Although Miriam Mahan was found guilty of animal cruelty by a jury of four men and six women at 3:25 Thursday afternoon, the case is not yet over.
Defense Attorney Carol Brenckle said she intends to appeal the verdict.
"There are a number of issues I plan on appealing," she said.
One of her primary concerns is the amount of pretrial publicity, both print and broadcast.
"I believe the media played a very significant part in the guilty verdict," Brenckle said. "I don't believe Miss Mahan could have gotten a fair trial anywhere."
Defense has 30 days to file a notice of appeal with the court system.
The misdemeanor charge against Mahan, 36, stems from a Sept. 10 incident in which Alaska State Troopers and members of Alaska Equine Rescue seized 125 animals of 16 species from her home on Funny River Road.
Initially, Mahan faced nine counts of animal cruelty. Citing Alaska law, Superior Court Judge Joseph Link consolidated the charges, since they all stemmed from a single incident.
A sentencing hearing will be set by Link Monday afternoon.
Should the guilty verdict stand, the maximum sentence possible is a $5,000 fine and a one-year prison term.
Assistant District Attorney John Wolfe said the state will focus on preventing Mahan from regaining custody of the animals.
"The main thing that a lot of people are concerned about is we want to be sure Miss Mahan does not get these animals back and, if it's within the power of the court, that she not have animals (in the future)," he said.
Brenckle said she is not planning to spend much time on the sentencing and instead will concentrate on the appeal.
"I don't beleive she was guilty," Brenckle said.
Wolfe said the case reflects society's views on how animals should be treated.
"Even though we eat and use animals, people respect their rights to be free of a certain amount of pain and suffering," he said.

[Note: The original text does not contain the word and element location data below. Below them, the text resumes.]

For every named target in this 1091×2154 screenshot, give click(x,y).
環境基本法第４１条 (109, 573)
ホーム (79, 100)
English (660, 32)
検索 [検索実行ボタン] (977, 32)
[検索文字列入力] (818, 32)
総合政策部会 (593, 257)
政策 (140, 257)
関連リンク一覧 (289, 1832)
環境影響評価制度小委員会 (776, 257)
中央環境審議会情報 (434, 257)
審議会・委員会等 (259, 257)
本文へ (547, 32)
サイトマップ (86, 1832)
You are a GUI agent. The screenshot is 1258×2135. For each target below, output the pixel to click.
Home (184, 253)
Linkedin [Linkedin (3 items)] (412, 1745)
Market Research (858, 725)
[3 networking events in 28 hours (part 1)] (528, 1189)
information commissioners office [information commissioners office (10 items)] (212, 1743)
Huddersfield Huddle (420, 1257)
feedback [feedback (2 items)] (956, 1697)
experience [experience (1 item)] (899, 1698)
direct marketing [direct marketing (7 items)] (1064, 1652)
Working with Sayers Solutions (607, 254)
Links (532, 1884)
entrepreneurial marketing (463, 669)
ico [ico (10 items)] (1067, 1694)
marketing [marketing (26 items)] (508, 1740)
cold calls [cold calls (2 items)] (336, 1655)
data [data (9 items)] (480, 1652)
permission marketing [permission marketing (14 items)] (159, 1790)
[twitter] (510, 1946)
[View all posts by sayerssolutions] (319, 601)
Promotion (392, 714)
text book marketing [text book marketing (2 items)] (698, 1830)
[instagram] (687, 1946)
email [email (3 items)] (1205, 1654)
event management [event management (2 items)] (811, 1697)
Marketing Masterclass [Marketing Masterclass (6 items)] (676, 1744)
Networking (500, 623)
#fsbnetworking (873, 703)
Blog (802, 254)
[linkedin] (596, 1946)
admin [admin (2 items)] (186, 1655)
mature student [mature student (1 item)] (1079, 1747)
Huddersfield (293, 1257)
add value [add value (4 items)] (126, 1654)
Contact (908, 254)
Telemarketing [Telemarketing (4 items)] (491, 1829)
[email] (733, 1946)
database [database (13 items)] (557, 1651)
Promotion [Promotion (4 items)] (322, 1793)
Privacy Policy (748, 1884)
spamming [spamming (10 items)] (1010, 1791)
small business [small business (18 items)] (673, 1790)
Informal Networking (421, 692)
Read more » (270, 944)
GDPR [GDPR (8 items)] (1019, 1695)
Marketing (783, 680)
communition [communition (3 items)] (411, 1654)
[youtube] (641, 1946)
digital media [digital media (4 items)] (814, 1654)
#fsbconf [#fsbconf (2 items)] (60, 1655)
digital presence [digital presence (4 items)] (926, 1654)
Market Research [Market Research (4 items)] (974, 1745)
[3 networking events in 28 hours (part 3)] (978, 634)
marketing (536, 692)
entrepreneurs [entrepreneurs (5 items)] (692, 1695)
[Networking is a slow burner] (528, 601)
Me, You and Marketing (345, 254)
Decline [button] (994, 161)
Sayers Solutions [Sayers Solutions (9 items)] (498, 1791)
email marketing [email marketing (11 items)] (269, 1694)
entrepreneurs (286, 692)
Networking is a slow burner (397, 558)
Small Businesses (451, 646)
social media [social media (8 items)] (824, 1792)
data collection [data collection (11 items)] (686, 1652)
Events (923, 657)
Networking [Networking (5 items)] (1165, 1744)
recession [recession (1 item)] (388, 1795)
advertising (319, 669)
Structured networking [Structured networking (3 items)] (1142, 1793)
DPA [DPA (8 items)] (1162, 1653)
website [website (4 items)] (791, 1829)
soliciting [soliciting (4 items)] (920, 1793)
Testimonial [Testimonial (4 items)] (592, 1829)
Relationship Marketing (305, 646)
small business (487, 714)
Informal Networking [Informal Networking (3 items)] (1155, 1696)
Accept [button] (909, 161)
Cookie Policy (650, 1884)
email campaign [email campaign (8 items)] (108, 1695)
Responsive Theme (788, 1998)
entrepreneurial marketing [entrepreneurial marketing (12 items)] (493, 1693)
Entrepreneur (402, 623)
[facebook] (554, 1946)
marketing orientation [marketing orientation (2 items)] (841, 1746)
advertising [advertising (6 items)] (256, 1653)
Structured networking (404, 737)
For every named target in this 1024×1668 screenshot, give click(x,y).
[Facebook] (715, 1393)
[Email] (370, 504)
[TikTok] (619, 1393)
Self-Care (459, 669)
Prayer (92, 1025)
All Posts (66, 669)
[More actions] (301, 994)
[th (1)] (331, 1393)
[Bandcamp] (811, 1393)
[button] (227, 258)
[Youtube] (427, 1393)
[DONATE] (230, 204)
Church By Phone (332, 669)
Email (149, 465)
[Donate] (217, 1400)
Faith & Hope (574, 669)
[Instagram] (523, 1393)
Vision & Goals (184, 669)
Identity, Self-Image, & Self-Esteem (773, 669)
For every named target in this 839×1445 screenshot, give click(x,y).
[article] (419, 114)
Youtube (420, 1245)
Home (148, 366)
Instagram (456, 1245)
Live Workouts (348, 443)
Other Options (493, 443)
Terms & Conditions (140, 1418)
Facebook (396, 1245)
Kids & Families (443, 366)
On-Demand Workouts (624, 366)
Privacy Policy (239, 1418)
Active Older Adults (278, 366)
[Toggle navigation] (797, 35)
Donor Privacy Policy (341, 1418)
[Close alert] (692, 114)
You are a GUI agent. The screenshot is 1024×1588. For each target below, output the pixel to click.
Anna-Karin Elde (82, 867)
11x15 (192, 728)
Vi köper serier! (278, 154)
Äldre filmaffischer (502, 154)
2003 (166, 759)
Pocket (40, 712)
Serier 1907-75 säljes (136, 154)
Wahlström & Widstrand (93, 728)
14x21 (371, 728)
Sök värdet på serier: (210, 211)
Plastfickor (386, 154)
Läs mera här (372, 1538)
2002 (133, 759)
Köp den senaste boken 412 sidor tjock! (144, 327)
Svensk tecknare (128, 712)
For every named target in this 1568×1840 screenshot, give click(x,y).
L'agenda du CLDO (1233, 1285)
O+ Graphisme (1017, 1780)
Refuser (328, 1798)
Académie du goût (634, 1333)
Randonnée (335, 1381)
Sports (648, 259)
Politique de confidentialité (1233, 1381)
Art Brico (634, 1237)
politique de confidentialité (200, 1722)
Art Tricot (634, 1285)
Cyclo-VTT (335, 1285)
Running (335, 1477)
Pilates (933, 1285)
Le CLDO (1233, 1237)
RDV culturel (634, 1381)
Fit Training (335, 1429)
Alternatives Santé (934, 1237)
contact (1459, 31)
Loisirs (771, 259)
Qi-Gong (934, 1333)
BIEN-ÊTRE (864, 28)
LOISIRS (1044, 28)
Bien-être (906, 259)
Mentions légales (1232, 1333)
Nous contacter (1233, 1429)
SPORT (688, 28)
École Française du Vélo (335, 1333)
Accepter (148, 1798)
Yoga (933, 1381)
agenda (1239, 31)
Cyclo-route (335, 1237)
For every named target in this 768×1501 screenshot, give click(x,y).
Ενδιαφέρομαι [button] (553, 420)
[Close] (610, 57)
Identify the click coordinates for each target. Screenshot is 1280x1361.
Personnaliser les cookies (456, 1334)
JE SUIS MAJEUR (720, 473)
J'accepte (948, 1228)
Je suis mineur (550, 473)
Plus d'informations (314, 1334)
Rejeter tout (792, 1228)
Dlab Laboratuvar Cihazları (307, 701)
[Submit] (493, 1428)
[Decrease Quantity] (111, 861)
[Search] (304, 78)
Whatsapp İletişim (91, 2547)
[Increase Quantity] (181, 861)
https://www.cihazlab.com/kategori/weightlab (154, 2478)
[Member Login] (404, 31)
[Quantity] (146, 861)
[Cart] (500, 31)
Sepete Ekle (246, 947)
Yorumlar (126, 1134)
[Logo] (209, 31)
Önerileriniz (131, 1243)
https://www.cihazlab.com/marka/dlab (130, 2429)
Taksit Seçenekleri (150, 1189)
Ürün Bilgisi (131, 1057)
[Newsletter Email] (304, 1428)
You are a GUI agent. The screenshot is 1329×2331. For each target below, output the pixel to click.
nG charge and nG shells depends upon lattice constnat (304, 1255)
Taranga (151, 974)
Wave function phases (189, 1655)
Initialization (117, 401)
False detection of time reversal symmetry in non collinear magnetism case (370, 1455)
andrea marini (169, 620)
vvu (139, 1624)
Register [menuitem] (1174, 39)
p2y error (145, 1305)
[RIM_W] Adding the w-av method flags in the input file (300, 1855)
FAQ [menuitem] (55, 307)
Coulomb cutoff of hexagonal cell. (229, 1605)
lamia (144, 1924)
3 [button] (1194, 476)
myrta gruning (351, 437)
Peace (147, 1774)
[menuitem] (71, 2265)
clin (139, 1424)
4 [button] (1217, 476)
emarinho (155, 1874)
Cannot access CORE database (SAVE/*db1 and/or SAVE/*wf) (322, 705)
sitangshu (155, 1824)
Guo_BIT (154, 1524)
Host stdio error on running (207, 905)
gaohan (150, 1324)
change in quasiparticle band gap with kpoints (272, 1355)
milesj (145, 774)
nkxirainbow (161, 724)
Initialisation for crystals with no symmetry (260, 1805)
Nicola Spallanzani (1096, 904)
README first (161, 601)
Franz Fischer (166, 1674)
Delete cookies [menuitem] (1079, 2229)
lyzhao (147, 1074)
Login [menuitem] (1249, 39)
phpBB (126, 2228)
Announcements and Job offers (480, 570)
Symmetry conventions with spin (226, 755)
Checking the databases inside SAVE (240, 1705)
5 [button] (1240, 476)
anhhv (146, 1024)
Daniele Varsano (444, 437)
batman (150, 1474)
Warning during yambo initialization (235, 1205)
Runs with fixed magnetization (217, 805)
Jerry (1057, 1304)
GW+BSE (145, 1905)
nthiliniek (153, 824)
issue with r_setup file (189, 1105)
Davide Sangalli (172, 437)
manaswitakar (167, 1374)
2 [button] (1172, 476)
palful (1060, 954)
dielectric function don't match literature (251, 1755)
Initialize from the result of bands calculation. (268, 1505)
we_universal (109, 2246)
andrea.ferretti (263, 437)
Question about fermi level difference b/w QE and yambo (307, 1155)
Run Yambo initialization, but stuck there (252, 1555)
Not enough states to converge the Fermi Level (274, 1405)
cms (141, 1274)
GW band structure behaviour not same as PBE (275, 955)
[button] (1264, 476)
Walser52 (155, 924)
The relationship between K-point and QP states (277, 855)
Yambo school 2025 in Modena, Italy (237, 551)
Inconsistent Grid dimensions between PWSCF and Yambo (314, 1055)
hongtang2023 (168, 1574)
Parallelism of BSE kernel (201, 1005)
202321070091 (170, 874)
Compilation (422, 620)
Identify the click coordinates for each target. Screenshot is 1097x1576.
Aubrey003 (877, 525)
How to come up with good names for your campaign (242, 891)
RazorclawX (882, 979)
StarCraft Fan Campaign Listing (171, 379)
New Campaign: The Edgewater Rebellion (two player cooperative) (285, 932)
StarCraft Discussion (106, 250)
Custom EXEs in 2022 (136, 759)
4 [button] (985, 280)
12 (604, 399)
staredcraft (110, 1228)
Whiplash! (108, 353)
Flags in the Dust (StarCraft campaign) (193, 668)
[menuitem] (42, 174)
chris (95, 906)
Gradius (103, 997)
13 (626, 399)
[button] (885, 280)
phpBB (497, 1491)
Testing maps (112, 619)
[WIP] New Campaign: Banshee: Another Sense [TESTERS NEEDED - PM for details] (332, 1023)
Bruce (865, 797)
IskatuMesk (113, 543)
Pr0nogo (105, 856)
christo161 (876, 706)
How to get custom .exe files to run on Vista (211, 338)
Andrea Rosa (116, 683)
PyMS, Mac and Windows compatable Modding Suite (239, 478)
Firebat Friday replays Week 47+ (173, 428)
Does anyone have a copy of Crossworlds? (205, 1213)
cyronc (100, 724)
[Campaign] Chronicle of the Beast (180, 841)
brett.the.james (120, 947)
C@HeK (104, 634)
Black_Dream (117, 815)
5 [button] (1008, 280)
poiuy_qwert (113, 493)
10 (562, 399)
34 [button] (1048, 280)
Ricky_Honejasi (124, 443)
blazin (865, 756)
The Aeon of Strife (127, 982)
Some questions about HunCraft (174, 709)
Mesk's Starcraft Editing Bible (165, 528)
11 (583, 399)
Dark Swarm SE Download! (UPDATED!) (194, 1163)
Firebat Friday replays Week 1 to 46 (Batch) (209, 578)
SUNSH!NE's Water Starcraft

In contrast, Brenckle said the central issue in the case was the prosecution's portrayal of the animals' situation.
"There isn't any one of us who supports abuse of any kind," she said. "We were dealing with a very emotional presentation by the people.
"Alaska Equine Rescue tried to make it look like her animals were eating each other."
Both attorneys recognized the efforts of the jurors.
"It was a long case," Wolfe said. "We're very gratified the jury paid such close attention."
Brenckle agreed, to a point.
"I feel the jury did their best, but I don't think the process worked in this case," she said.